That failed Treg reconstitution following SCT has been demonstrated to be causative a lesion in GVHD has led the field to develop Treg restorative approaches. Based on the high-level expression of CD25 on peripheral Treg one approach currently being trialled in the clinic is the administration of low-dose IL-2 to preferentially expand Treg over T effector cells. Encouragingly, approximately 50% of patients show Treg expansion in the PB and improved disease status as long as therapy is continued [80, 81]. Whether low-dose IL-2 is effective in promoting the BM Treg compartment is unknown; however, given the perceived distinction between the cytokine requirements of Treg in the periphery and BM, one could speculate that IL-2 alone may not be optimal. Thus, deepening our understanding of the BM Treg requirements in both steady state and after SCT, should help direct further Treg restorative protocols.

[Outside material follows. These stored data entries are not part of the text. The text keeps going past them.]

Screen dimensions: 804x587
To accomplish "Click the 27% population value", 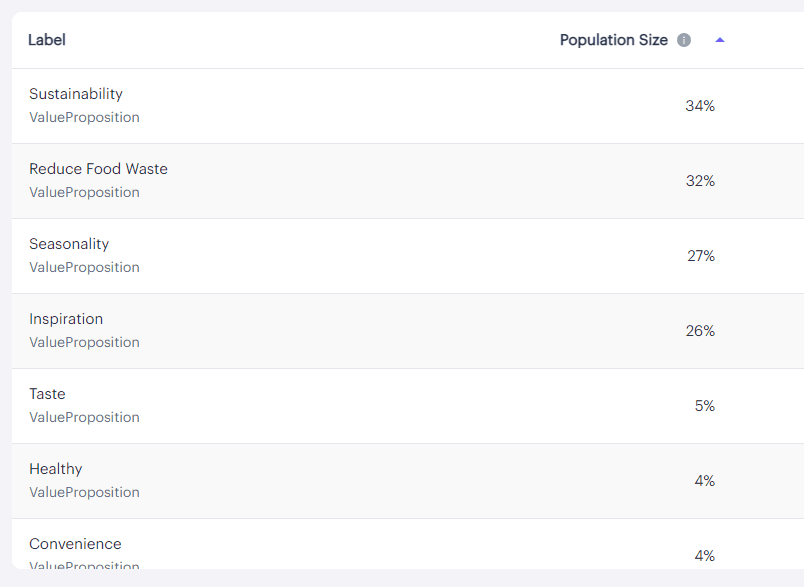I will coord(701,256).
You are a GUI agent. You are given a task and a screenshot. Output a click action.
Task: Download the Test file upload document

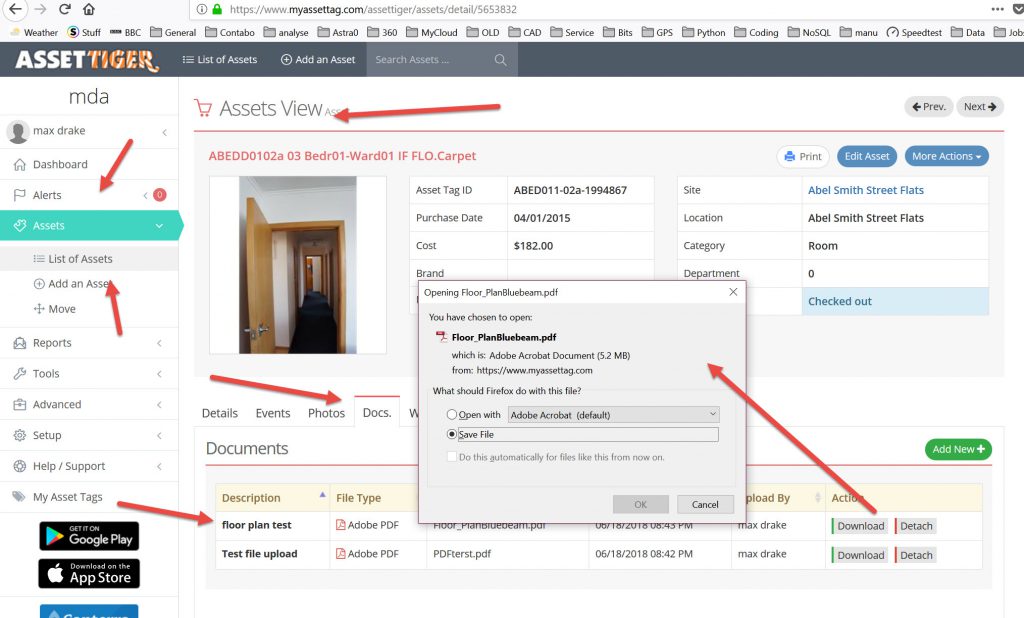[x=860, y=555]
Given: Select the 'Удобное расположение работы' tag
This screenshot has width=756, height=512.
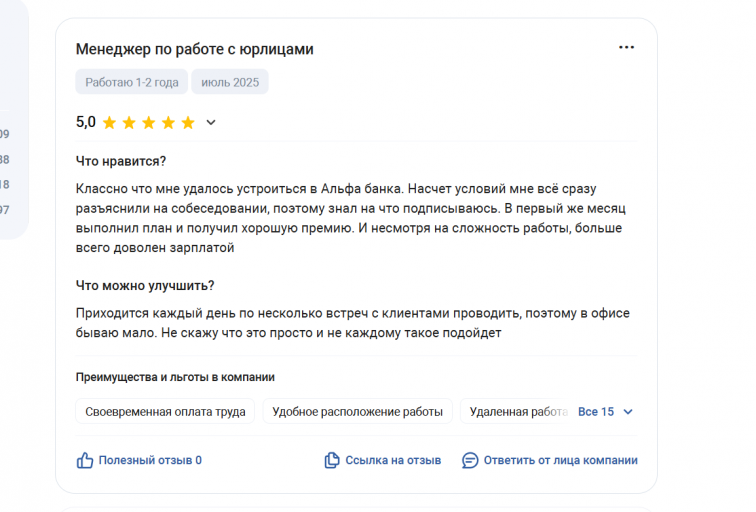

To summarize, Treg are a suppressive T cell subset which play a crucial role in the establishment of tolerance after SCT. Recent findings highlight the enrichment of an activated/memory Treg population in the BM which are highly suppressive and functional at this site. Treg are attracted to, and maintained in, the BM through the CXCR4/SDF-1 axis, and the disruption of this pathway mobilizes Treg into the periphery. In contrast to its efficacy in HSC mobilization, AMD3100 is superior to G-CSF in its ability to mobilize Treg. Given that HSC mobilization involves the disturbance of adhesive interactions beyond the CXCR4/SDF-1 axis, it will be important to determine if these interactions contribute to Treg retention in the BM, to allow the development of mobilizing regimes optimal for generating SCT grafts enriched in these cells. Importantly, strategies that promote autophagy to enhance Treg survival appear ideal. In addition to enhancing Treg numbers in the graft, collectively the literature suggests that promoting Treg engraftment in the BM after SCT will be beneficial for GVHD control. Clearly, further studies of the survival requirements of the BM Treg are required, and may lead to new therapeutic strategies to promote tolerance after SCT.